Задание:
Ответьте по фрагменту о цензуре в советской печати на три вопроса:
1. Сколько раз до смерти И. В. Сталина цензура просматривала публикуемые материалы и на каких стадиях?
2. С какого года был отменен просмотр рукописей цензором?
3. Чья заметка и в каком году названа исключением среди статей с критикой лысенкоизма?

Фрагмент документа:
☆ ☆ ☆ ☆ ☆ ☆ ☆

3. Особенности нашей прессы с конца двадцатых годов создавать возможность избирательной поддержки угодного политическому руководству научного направления и полного зажима выступлений его противников. При всем огромном разнообразии издающихся газет и журналов в прессе существовали четкая централизация и субординация. Критика в газетах статей, опубликованных «Правдой», практически была невозможна. На страже официально поддерживаемых концепций стояла цензура. Я знаю десятки случаев, когда цензура «снимала» уже подготовленные к печати или набранные статьи с прямой или косвенной критикой Т. Д. Лысенко (до смерти И. В. Сталина цензура просматривала публикуемые материалы трижды: в рукописи, в верстке и сигнальные экземпляры перед выходом в свет. С 1956 года просмотр рукописей цензором был отменен и оставались лишь последние две стадии работы).

Примерно с 1934 года по октябрь 1964-го, то есть за 30 лет центральная печать не пропустила ни одной серьезной статьи с критикой лысенкоизма. Исключение составляла короткая заметка С. С. Станкова в 1954 году с критикой теории «порождения» видов. В то же время «Правда», «Известия» опубликовали сотни статей Т. Д. Лысенко и его сторонников с критикой классической биологии и рекламой различных практических предложений, которые в силу особой роли этих газет становились директивными для всех других изданий.

☆ ☆ ☆ ☆ ☆ ☆ ☆

Исходный материал:
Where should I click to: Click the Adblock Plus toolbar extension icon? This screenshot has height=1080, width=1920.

☆ ☆ ☆ ☆ ☆ ☆ ☆

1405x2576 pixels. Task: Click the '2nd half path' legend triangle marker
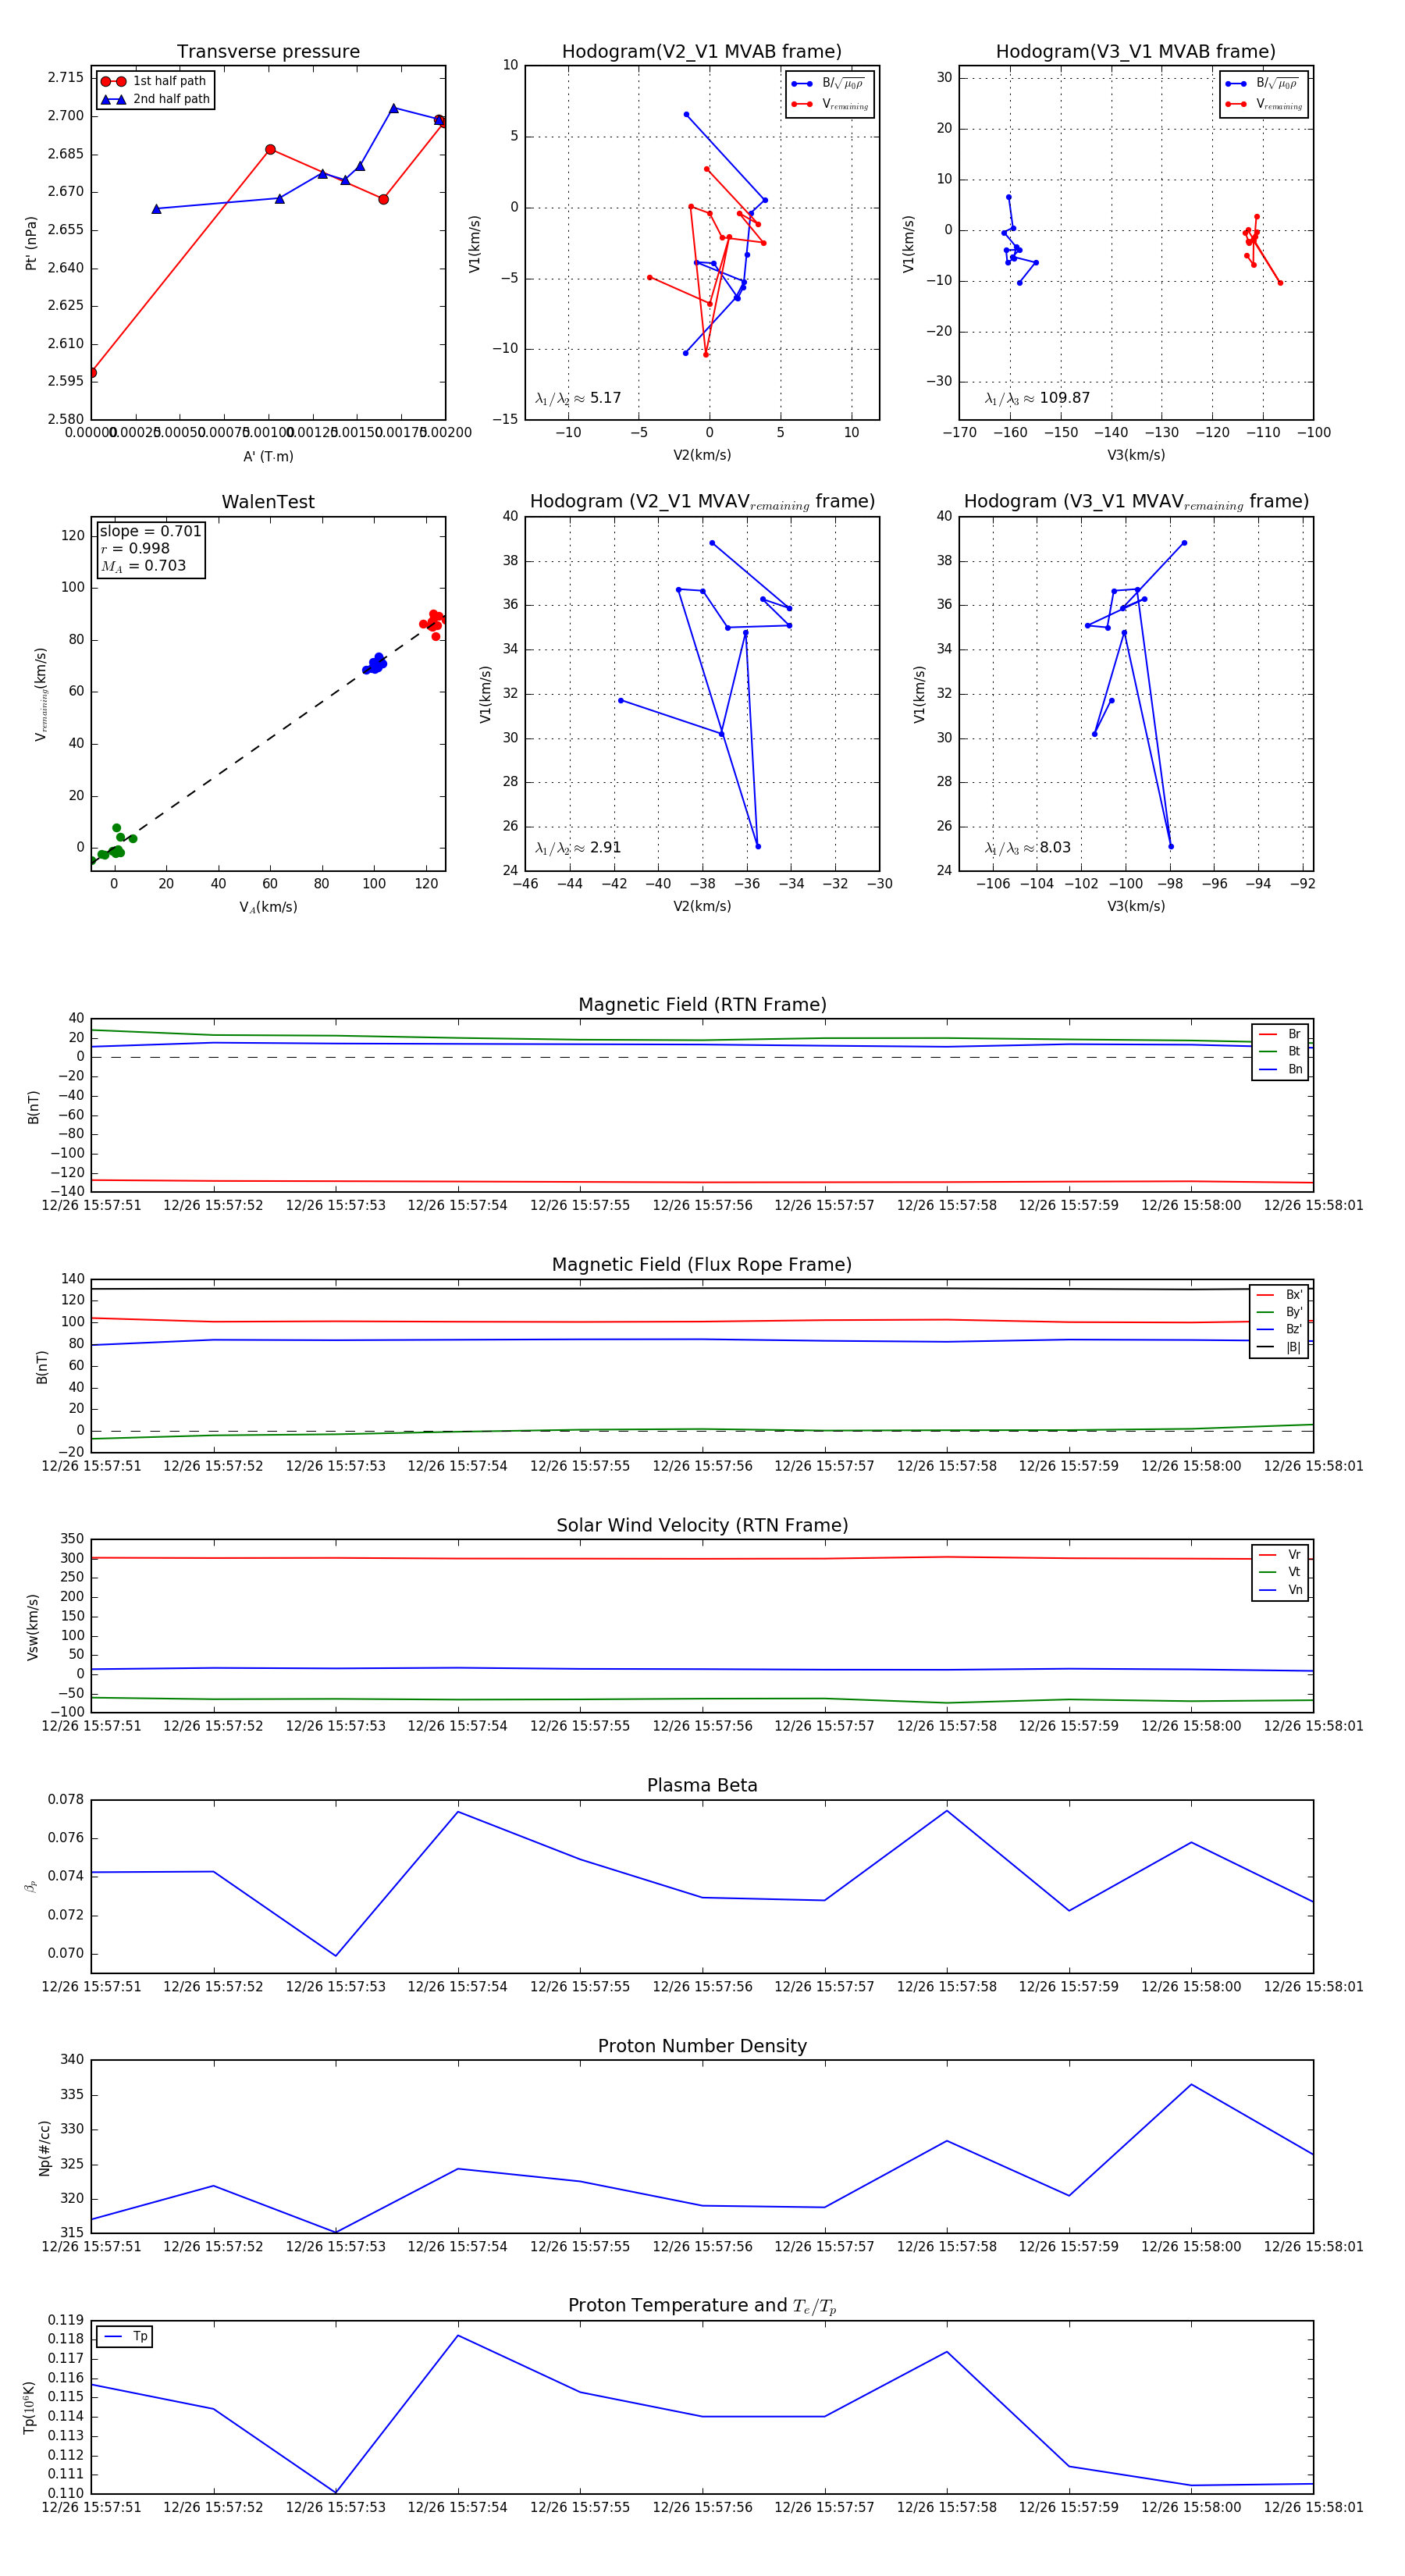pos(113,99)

☆ ☆ ☆ ☆ ☆ ☆ ☆

Решение задания:
1. Цензура просматривала материалы трижды: в рукописи, в верстке и в сигнальных экземплярах перед выходом в свет.
2. Просмотр рукописей цензором был отменен с 1956 года.
3. Исключением названа короткая заметка С. С. Станкова 1954 года с критикой теории «порождения» видов.